The fitted parameters and correlation coefficients (R2) obtained for the two adsorption models were listed in Table S1. Based on the R2 values, the pseudo-second-order equation (R2 = 0.9299) provided a better fit for the measured adsorption data than the pseudo-first-order equation (R2 = 0.8243). Moreover, the qe value calculated from the pseudo-second-order fitting was close to the experimental qe values, confirming the validity of this model in relation to the U(VI) adsorption data. Over the studied range of contact time, the adsorption process could be divided into three stages (as shown in Fig. 5b). In the initial stage with the greatest slope, the high adsorption rate was attributable to the diffusion of U(VI) to the surface through the aqueous solution. In the second stage with a gentle slope, the slow adsorption rate corresponded to internal diffusion or pore diffusion in the TA@HAS/PVA fibers. In the third stage, the system had reached equilibrium.

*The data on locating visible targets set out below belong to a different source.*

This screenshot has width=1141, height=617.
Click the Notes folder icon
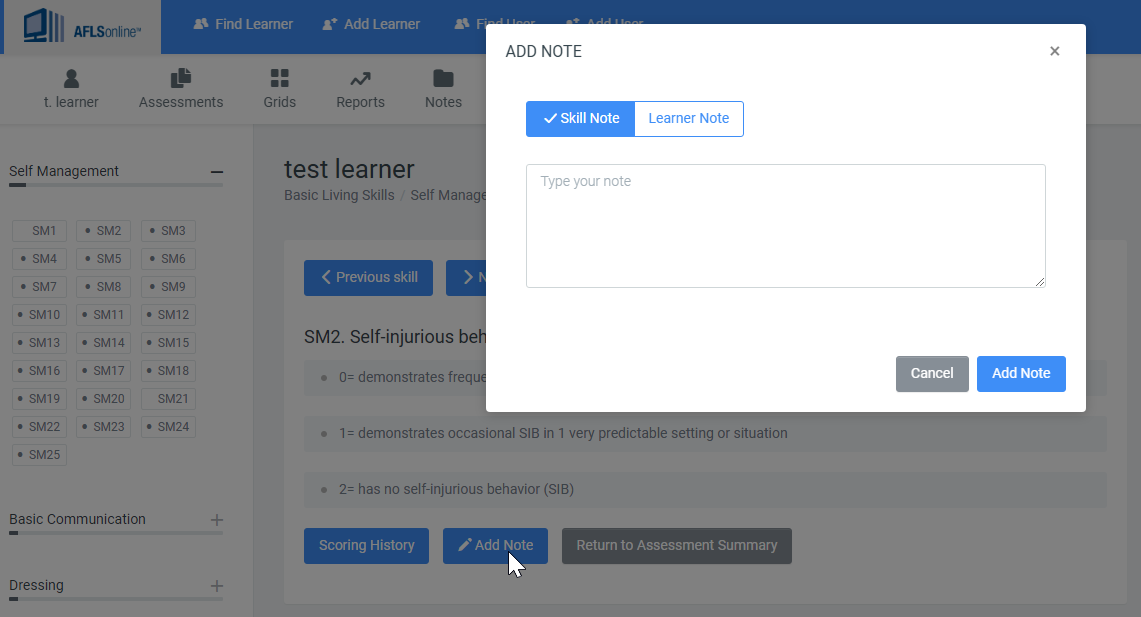pyautogui.click(x=443, y=77)
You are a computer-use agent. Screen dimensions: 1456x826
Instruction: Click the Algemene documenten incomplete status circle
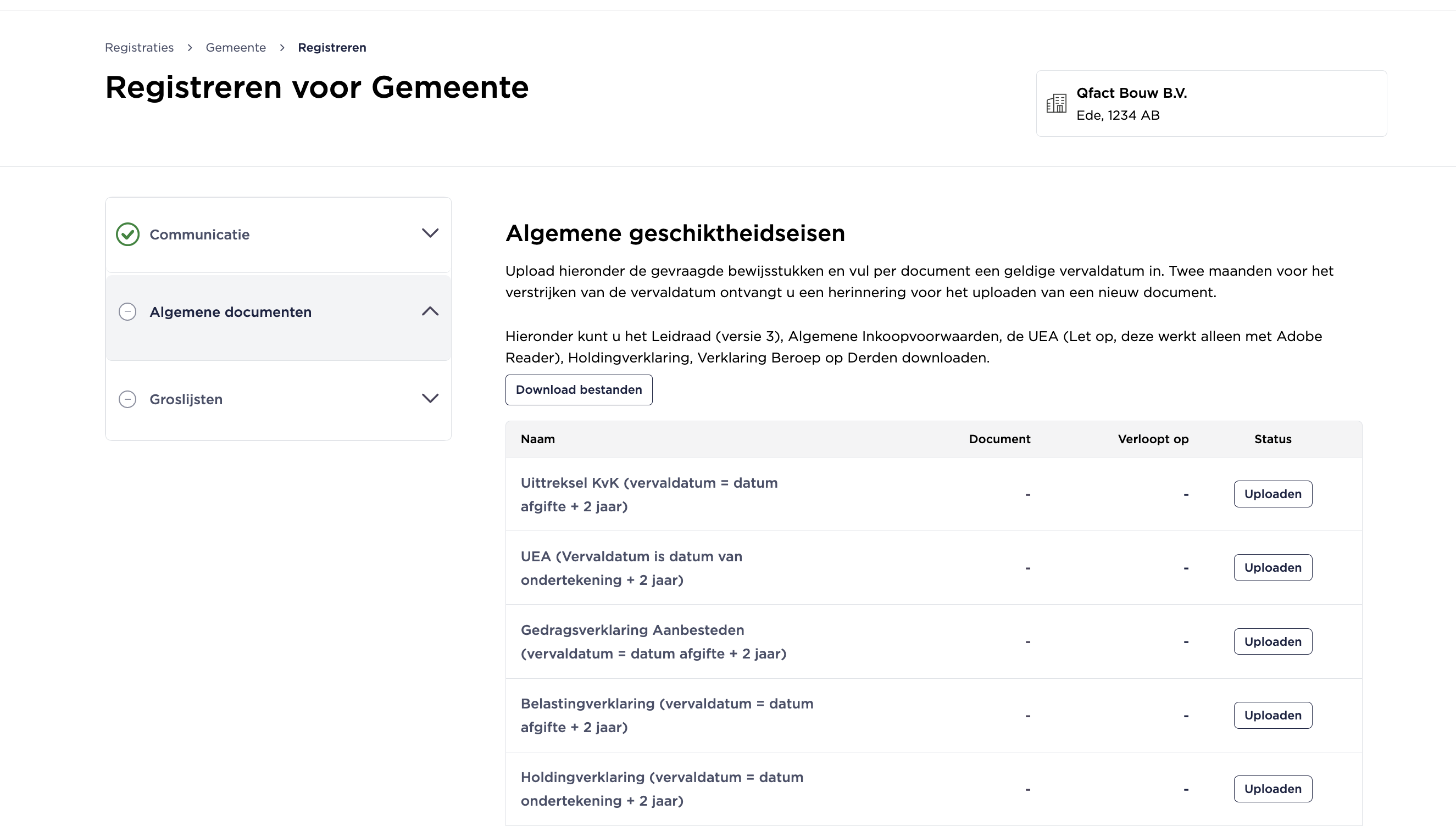pyautogui.click(x=127, y=312)
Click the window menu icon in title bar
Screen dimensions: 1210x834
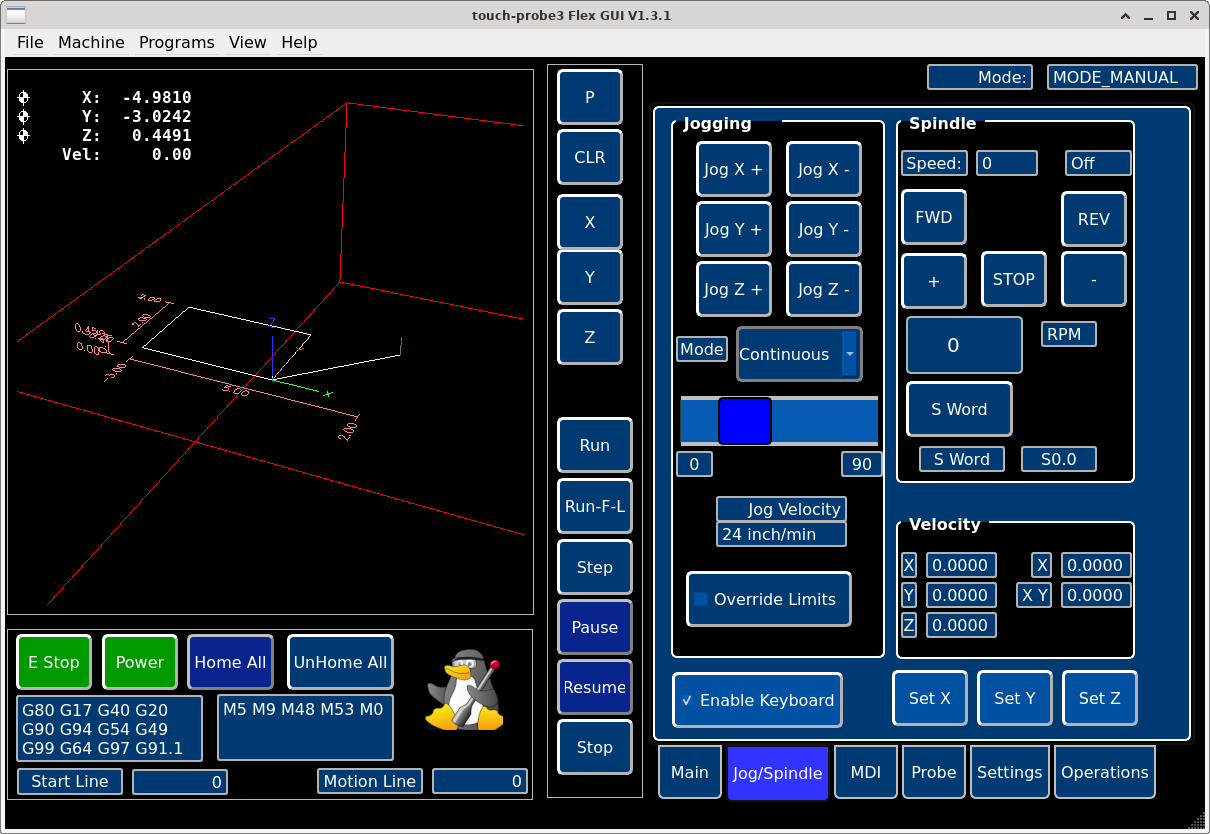[x=17, y=15]
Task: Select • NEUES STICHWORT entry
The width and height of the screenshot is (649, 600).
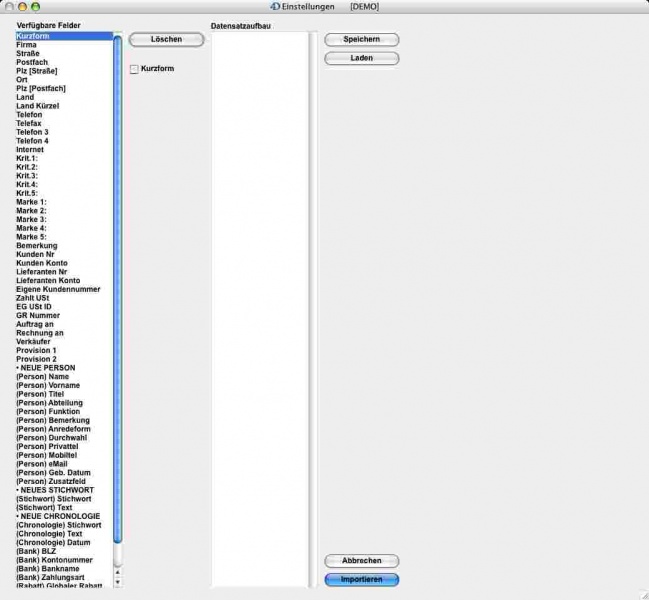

The U(VI) adsorption performance of the TA@HAS/PVA fibers was further evaluated by determining the adsorption isotherms over an initial concentration range of 20–2000 mg L− 1 at pH 6. The variation of the equilibrium adsorption capacity with respect to the equilibrium concentration is plotted in Fig. 5c. The adsorption capacity increased with increasing initial U(VI) concentration. The adsorption process on the surface of an adsorbent is typically described using the Langmuir and Freundlich adsorption isotherm models, as described by Eqs. (6) and (7), respectively:
$$\begin{array}{c}\frac{{C}_{\text{e}}}{{q}_{\text{e}}}=\frac{1}{{K}_{\text{L}}{q}_{\text{m}}}+\frac{{C}_{\text{e}}}{{q}_{\text{m}}}\end{array}$$
6
$$\begin{array}{c}{q}_{\text{e}}={K}_{\text{F}}{C}_{\text{e}}^{\frac{1}{n}}\end{array}$$
7
where qe (mg g− 1) and qm (mg g− 1) are the equilibrium and maximum adsorption capacity of U(VI), respectively, Ce (mg L− 1) is the U(VI) concentration at equilibrium, KL (L mg− 1) is a constant related to the adsorption, KF (mg g− 1) is associated with the adsorption capacity, and 1/n describes the surface heterogeneity of the adsorbent (with values ranging between 0 and 1).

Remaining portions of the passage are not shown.